**Actions to take**
[a] In the discussion on designing dashes, which of the three characters is described as the shortest and thickest?
[b] According to the discussion on designing dashes, why can the em dash be made about as wide as two zeros?
[c] Carry on the discussion on designing dashes from its final post.

**Text segment**
▽
I’m in the early stages of my font design and was wondering how does one create a Hpyhen, Em or En Dash? Obviously it varies from designer to designer, but I was wondering if there were techniques or particular rules to created the correct width of these characters.
The hyphen is the shortest and thickest of the three, usually also the lowest, and should fit nicely between letters, because it is supposed to connect letters.
emdash and endash have the same height and thickness, and significantly longer than the hyphen, emdash clearly the longest. As a rule of thumb, you can make emdash about as wide as two zeros, because in some orthotypographies, it is its only function to replace 19,00 with 19,—.
Good to know, I haven’t heard about that before. The downside of that, if you want to do it consistently, there should be an em dash matching tabular old style zeros as well.
My personal approach is a bit more traditional: the em dash width equals the height of the body (commonly 1000 or 2048 units). The en dash would be half of the em width.
In most German typographic traditions (and I assume those of most other European languages), the emdash has no use, except for replacing tabular 00 after a comma. You ought to be able to find that in every other German-language book on typography. Not sure if there are English-language resources.
Thanks for that explanation. I am only familiar with English typography.
In my search for the information I did come across the Figure Dash, U+2012, which many if not most fonts do not include. I can see where that would be valuable so I intend to begin including it, zero sidebearings.
△
Interface element records:
▽
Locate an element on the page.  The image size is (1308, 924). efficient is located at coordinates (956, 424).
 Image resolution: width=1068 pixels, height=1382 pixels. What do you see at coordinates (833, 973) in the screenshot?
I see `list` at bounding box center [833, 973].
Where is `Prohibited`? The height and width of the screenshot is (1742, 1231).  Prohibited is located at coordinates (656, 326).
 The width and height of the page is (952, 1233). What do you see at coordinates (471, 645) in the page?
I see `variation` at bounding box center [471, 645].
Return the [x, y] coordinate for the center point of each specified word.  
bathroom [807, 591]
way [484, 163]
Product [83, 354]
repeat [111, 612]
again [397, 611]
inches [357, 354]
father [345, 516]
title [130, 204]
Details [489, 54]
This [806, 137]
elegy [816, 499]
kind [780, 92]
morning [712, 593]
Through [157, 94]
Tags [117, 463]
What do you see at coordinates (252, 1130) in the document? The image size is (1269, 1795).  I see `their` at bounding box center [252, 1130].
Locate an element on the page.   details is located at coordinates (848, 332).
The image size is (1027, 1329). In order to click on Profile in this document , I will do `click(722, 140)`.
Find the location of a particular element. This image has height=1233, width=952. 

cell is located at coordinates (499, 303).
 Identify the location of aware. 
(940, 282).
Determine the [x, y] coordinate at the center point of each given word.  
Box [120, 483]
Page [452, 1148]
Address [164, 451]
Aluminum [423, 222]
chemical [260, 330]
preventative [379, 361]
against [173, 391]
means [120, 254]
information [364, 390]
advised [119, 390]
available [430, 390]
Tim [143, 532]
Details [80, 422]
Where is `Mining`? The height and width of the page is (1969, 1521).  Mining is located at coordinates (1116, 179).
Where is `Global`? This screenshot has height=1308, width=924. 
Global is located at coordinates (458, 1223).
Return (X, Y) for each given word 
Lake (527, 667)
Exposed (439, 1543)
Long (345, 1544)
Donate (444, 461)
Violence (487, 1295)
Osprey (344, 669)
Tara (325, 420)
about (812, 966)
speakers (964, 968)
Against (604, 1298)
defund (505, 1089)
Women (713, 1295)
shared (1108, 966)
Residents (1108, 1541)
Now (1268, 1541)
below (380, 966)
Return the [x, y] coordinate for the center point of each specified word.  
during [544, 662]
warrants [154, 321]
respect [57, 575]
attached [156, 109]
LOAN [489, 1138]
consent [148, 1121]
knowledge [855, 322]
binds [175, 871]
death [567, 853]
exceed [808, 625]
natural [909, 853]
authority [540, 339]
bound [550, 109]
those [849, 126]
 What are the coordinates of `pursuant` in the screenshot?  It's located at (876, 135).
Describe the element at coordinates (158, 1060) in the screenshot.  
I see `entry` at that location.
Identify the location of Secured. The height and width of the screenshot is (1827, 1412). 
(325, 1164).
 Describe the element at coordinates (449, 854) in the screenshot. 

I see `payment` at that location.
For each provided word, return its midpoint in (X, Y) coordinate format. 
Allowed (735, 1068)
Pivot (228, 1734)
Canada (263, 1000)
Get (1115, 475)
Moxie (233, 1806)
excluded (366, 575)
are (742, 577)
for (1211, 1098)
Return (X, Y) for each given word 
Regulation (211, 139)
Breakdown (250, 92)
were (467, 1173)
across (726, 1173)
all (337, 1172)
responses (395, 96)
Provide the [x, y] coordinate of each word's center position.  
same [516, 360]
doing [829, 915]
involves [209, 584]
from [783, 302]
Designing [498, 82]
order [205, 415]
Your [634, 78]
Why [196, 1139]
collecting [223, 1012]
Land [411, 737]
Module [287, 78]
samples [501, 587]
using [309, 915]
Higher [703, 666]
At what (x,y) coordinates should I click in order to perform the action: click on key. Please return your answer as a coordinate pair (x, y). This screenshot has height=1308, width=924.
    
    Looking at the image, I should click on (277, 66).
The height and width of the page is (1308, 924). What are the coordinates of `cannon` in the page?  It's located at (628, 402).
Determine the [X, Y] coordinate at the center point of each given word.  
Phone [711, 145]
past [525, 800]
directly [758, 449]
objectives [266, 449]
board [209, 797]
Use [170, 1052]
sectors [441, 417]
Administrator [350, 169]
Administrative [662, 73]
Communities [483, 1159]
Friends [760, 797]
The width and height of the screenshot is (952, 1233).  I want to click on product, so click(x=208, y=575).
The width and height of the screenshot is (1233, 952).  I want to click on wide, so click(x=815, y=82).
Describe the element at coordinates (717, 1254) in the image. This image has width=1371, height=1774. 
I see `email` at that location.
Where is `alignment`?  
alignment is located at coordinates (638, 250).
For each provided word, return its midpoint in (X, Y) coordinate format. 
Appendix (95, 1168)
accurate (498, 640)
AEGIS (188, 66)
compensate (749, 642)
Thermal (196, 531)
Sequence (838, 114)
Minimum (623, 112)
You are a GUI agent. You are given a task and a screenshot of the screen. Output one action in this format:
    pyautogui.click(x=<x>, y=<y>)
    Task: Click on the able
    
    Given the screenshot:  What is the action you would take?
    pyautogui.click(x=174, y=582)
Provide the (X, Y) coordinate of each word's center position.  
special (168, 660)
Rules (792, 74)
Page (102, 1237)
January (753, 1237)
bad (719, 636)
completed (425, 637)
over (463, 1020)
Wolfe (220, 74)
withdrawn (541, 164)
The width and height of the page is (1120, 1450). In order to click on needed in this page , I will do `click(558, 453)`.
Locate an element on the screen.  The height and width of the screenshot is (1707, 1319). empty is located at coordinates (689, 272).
△
**Responses by task**
[a] The hyphen is the shortest and thickest of the three.

[b] In some orthotypographies, the em dash's only function is to replace the two zeros in a figure such as 19,00, written as 19,—. Its width should therefore match that of the two zeros it stands in for.

[c]
Well… In Czech typesetting dash can be represented either by endash or by emdash. During the period of letterpress, emdash was far more frequent than endash. I randomly checked 10 books in my library from this era and 9 out of 10 books are using emdash!
In the early days of digital typography dashes were often replaced by hyphens (partly because of software limitations, partly because of the people who used computers were not trained professionals). Typographic experts (including me) called for better typography; we wrote books about proper typesetting, asked publishers to follow the old traditions etc. It was worth it. The majority of newspapers, magazines or books now use correct quotes or dashes. With one change: emdash. The standard form is now endash, nevertheless emdash is considered correct as well and some typographic purists prefer it.
I knew just the Karen Cheng story behind these characters:
Historically, the widths of the hyphen and dashes are fractions of
an em. An em is a unit equal to the point size; for example, an em
in a 16-point typeface is 16 points wide. The hyphen is a quarter
em, the en dash is half an em, and the em dash is (of course) a full
em. In the official Unicode standards, this is still noted as the preferred
design1 (see Sabon, which follows these guidelines).
However, type is set tighter today than in the past, and therefore
many designers adjust these glyphs to be shorter, especially in
sans-serif typefaces. In general, the hyphen is roughly the width of
the lowercase i, but this varies. The goal is to make the hyphen long
enough to clearly join or separate words, but not so long that it can
be confused with an en dash.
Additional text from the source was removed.